Del puño y letra de Mozart son el Introito, acabado y totalmente orquestado, y el Kyrie y el Dies Irae que inicia la Sequencia, prácticamente completos. También dejó detallados bosquejos del resto de la misma hasta los primeros nueve compases de su último movimiento, el Lacrimosa, así como del Ofertorio que le sigue. En la esquina de la penúltima página del manuscrito autógrafo, robada durante la Expo de Bruselas de 1958, se podía leer «Quam olim d: C:», la indicación para repetir “da capo” esa fuga al acabar el Hostias, quizás lo último que escribió Mozart. Pero según su alumno Ignaz von Seyfried, en su última noche, estuvo dándole vueltas a La Flauta mágica, que llevaba dos meses triunfando en Viena.

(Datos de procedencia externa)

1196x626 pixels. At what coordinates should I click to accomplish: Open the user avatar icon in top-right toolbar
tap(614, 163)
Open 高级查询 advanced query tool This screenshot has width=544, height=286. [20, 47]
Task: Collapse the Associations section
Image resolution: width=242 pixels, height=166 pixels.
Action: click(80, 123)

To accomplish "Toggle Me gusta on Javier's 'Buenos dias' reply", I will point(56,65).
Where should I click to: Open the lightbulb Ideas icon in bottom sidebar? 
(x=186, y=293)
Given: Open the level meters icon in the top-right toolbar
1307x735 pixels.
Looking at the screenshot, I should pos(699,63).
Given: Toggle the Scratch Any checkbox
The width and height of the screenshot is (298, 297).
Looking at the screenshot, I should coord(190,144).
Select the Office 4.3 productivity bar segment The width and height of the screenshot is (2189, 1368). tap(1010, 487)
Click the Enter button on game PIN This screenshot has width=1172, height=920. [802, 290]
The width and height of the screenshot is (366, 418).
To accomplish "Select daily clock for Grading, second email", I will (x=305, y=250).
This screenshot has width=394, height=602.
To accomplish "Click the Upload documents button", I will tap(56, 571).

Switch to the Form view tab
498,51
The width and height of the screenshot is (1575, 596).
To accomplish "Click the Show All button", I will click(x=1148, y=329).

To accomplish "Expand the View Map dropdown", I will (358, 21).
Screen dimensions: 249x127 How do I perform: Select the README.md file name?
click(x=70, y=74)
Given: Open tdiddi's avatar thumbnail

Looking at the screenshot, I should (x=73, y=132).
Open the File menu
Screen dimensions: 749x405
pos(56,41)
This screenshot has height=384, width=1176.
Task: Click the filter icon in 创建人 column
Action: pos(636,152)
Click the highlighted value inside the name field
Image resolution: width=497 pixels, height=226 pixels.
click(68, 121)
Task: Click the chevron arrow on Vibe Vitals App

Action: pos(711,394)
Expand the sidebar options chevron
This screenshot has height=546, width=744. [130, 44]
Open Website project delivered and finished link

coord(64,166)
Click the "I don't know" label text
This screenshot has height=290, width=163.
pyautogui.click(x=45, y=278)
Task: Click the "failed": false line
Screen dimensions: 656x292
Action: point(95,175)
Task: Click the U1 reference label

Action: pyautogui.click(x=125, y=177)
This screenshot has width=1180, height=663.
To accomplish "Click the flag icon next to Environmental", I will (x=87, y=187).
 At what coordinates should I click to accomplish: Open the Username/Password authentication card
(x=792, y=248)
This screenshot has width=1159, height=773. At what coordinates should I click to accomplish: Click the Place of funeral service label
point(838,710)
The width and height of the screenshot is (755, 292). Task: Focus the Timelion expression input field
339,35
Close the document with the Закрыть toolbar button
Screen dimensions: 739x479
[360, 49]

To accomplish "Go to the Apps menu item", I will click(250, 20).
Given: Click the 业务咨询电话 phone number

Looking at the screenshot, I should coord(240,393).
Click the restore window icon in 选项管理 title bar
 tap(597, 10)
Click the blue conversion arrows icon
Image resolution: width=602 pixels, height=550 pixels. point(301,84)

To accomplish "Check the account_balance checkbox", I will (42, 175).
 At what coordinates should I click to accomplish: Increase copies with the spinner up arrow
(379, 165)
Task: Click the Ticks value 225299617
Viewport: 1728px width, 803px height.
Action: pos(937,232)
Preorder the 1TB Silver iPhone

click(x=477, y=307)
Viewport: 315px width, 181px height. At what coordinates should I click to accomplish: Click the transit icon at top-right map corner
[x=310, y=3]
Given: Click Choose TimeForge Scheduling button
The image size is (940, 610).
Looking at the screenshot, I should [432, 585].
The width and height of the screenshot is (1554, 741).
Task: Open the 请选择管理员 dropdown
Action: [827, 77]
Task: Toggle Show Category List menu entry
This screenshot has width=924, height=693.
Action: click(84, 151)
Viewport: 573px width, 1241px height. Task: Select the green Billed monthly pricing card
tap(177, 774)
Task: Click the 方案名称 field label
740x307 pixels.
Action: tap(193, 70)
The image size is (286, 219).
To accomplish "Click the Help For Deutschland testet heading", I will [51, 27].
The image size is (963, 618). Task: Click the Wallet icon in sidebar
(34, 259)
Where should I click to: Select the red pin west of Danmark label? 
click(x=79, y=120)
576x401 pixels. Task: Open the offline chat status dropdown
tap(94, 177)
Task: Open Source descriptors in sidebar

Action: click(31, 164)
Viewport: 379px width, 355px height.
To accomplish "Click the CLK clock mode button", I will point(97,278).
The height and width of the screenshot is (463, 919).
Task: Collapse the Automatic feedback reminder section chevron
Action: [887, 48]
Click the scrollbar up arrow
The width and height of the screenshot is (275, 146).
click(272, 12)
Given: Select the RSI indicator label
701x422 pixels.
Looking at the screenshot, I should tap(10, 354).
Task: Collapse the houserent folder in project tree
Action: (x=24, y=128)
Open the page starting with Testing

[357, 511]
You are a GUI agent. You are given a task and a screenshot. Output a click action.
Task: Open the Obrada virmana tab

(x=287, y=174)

Tampoco sabemos si Mozart creyó haber sido envenenado, y no hay ni prueba alguna ni razón para pensar que esa fuese la causa de su muerte, algo que hoy se descarta absolutamente. Tres de las principales y más fundamentadas hipótesis responsabilizan de ello a enfermedades que tienen el nexo común de ser desencadenadas por una bacteria llamada estreptococo: la fiebre reumática, que en su fase aguda puede causar muerte por insuficiencia cardíaca, y la purpura de Schoenlein y la glomerulonefritis más común, que lo harían por fallo renal. Las tres son consecuencia de una infección previa por la citada bacteria, habitualmente una amigadalitis; de ser cierta cualquiera de las tres, Mozart habría fallecido por culpa de unas vulgares anginas. También hay quien defiende que falleció debido a los cuidados de su médico.
Además de inventarse un Mozart alocado y medio bobo, tratando de aproximarlo halagadoramente a cualquier destripaguitarras, la película de Milos Forman (adaptación para la pantalla de la obra teatral de Peter Shaffer, basada en la novela Mozart y Salieri de Pushkin que Rimsky-Korsakov convirtió en ópera) está plagada de errores e inexactitudes, y a ella debemos la revitalización y difusión universal de la teoría del envenenamiento y la atribución del crimen a Salieri, que admiraba a Mozart pero gozaba de mayor reconocimiento que él, aunque ciertamente tuvo que soportar continuas acusaciones en este sentido, y al final de su vida, en un estado de demencia, pudo incluso incriminarse a sí mismo. Otra de las falsedades de Amadeus es mostrar cómo Mozart es enterrado sin testigos en una fosa común: Parece ser que los hubo, Salieri y Süssmayr entre otros, y su entierro fue de tercera, pero no en una fosa común sino en una tumba corriente, individual, aunque de propiedad pública y que por tanto podía ser utilizada de nuevo a los diez años. De modo que tampoco es exacto que los humanos diésemos a los restos de uno de nuestros mayores genios el trato que puede verse en esa secuencia mientras el terrible Lacrimosa, interpretado por la Academy of Saint Martin in the Fields de Neville Marriner, nos llena de vergüenza.